The list of dual-use items set out in Annex I of Regulation (EU) 2021/821 has been updated to ensure full compliance with international security obligations, guarantee transparency and maintain the competitiveness of economic operators. The updates concern the control parameters for manufacturing equipment, high performance computers and lasers, propulsion motors for submersible vehicles, and aircraft engines.

Further UK sanctions against Russia

New measures prohibit the export, supply and delivery, and making available to, or for use in, Russia, of newly sanctioned items as well as the provision of related ancillary services. The newly sanctioned items have been added to existing schedules in the 2019 Regulations, namely: 2A (critical-industry goods and critical-industry technology), 3A (luxury goods) and 3E (G7 dependency and further goods).

The new measures also included amendments to Schedule 3C (defence and security goods and defence and security technology). The new measures also amend some codes in Schedule 3I (Russia’s vulnerable goods).

EU adopts 12th package of Russia sanctions

EU adopts 12th package of economic and individual sanctions which includes:
Diamond ban:

  • from 1 January 2024, the EU will ban non-industrial natural and synthetic diamonds originating or exported from Russia. A ban on Russia diamonds processed in third countries, including jewellery will be phased in progressively from March 2024 and be completed by September 2024.

No re-exportation to Russia contractual clause: 

  • requirement for EU exporters to contractually prohibit re-exportation to Russia of sensitive goods and technology (e.g. items used in military systems and aviation goods) when selling to third countries with the exception of partner countries.

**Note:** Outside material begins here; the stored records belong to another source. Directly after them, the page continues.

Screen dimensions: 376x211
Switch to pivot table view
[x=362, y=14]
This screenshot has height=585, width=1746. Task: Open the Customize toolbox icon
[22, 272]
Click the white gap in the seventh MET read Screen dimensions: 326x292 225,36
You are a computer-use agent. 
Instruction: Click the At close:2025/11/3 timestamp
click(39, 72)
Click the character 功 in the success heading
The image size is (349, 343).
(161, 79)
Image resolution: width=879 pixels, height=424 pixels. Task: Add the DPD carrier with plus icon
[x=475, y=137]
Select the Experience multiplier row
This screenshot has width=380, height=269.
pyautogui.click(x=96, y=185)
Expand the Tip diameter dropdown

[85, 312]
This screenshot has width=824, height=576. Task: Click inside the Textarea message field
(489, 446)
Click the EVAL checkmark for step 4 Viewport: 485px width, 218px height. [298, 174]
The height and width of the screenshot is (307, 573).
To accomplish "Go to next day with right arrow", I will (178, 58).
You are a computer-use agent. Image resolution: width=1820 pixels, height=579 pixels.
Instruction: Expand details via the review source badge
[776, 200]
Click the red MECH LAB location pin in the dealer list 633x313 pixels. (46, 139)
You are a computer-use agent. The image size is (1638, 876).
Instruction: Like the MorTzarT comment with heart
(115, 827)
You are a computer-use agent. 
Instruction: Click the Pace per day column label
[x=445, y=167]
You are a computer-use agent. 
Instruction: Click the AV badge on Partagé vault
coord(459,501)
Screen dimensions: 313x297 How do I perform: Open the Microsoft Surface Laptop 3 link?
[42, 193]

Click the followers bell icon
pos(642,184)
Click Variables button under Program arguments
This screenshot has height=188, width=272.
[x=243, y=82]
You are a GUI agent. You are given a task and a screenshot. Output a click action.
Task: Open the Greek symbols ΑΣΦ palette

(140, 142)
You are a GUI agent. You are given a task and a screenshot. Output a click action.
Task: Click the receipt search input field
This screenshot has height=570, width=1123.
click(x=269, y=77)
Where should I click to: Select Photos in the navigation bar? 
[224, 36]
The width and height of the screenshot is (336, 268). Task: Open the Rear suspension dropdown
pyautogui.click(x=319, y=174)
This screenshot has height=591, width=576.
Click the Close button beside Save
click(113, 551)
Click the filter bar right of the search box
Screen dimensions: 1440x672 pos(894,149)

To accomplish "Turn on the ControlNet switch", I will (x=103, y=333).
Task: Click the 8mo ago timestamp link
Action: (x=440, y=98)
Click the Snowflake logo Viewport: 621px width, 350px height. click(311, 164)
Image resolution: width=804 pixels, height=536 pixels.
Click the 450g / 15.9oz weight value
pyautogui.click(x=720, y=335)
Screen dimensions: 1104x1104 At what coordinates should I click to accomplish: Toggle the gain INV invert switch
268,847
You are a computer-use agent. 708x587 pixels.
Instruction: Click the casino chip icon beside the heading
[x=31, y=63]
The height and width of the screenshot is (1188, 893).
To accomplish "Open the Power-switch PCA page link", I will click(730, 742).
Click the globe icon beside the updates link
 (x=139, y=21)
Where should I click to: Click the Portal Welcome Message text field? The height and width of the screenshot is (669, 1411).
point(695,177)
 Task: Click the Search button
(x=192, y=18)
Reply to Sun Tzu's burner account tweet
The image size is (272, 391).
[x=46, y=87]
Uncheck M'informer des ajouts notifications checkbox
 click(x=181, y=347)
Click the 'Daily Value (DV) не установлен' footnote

Designations and trade sanctions:

  • designation of 29 entities supporting Russia’s military-industrial complex;
  • designation of a “significant amount of additional individuals and entities” (legal acts yet to be published in OJ);
  • expansion of the list of restricted items to include chemicals, lithium batteries, thermostats, DC motors and servomotors for unmanned aerial vehicles (UAV), machine tools and machinery parts;
  • restrictions on imports of goods such as pig iron and spiegeleisen, copper wires, aluminium wires, foil, tubes and pipes;
  • import ban on liquefied propane with a 12-month transitional period;
  • exemptions to import restrictions on personal use items, including hygiene, clothing, and cars.

Enforcement and anti-circumvention measures:

  • transit ban to apply to all battlefield goods;
  • ban on Russian nationals owning, controlling or holding any posts of the governing bodies of entities providing crypto-asset wallet, account or custody services to Russian persons and residents;
  • prohibition of the provision of software for the management of enterprises and software for industrial design and manufacture;
  • imposition of notification requirements for the transfer of funds outside the EU by any entity established in the EU that is owned or controlled by an entity established in Russia, or by a Russian national or resident.

Enforcement of oil price cap:

  • strengthened information sharing mechanism to better allow for identification of vessels and entities concealing origin or destination of cargo;
  • notification rules for the sale of tankers to any third country.

Iron and steel:

  • Switzerland added as partner country which applies iron and steel import ban;
  • extends wind down periods for import of specific steel products.


Import Control System 2 - Release 3

Economic operators carrying goods by sea, inland waterways, road and rail will have to submit a complete Entry Summary Declaration (ENS) dataset to ICS2. This includes postal and express carriers who transport goods using these modes of transport as well as other parties, such as logistic providers issuing transport documents to their clients, and in certain circumstances also final consignees established in the EU, will have to submit ENS data to ICS2. To meet their ENS data filing obligations, operators will need to update their IT systems and business process and provide adequate training to their staff.

Additionally, they will have to run the mandatory self-conformance testing before their start of operation. The UCC Work Programme 2023 Revision was adopted on 15/12/2023. The publication in the Official Journal is planned in January 2024.